4. Too Much Retail Space
The amount of retail space per American is higher than anywhere in the U.S. with around 25 square feet per person, yet not all of it is used. As a result, some retailers need to downsize. Many investor owners work to implement ways to use this extra retail space in creative ways.
Single tenant NNN investment properties enable you to specifically investigate the use of the space and understand the future of the lessee’s business so that you can make sound decisions based on their financial viability, the property’s yield, and your investment goals.
Mixed-use projects demonstrate only one example of adaptive re-use of space. Other investors turned to unique uses for empty retail space, such as pop-up stores, indoor climbing zones, fitness centers, supermarkets, or experiential restaurants.
5 . Health Care Will Continue To Affect CRE
As Baby Boomers continue to age, medical services evolve in order to meet their growing needs. More medical centers continue to open in order to deliver care.
Many types of elder care facilities show an increase in demand, including assisted living facilities, retirement centers, or specialized facilities such as memory care units. These types of investment properties require experience; however, some investors will hire a management company to take over the bulk of the work.

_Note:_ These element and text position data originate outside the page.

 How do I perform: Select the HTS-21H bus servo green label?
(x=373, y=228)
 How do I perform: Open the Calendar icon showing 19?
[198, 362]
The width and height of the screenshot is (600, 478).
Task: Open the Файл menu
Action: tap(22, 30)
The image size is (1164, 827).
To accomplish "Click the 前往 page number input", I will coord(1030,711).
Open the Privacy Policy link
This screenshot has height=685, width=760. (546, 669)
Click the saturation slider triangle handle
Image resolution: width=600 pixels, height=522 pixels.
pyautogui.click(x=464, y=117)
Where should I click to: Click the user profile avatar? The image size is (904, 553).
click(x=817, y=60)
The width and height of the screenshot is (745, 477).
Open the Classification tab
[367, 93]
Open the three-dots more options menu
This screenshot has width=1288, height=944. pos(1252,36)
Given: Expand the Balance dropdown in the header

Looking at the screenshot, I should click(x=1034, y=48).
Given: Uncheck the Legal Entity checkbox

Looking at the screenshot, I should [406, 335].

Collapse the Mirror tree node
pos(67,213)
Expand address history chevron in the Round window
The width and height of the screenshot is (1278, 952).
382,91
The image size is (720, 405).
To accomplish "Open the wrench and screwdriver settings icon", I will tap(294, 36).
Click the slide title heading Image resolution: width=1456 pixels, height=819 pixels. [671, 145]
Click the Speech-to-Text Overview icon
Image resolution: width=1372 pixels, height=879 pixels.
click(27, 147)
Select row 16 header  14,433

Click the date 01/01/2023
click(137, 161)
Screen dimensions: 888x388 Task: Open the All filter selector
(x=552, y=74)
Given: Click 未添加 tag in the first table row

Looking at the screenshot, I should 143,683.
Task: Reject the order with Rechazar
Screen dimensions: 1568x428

Many investors do consider the extra effort worth it. Medical buildings are fast becoming a lucrative industry, with strong tenant retention (physicians don’t want to move away from their patient base), stable cash flow, and overall excellent long-term value. This makes the medical industry a key sector to look at when assessing opportunities for NNN investment properties.
To Wrap It Up
As time passes business and lifestyle change occur, especially from generation to generation. Different spending habits, living situations, and preferences affect business which in turn has an impact on commercial real estate. Understanding these changes in regards to NNN investment properties makes for a savvy investor.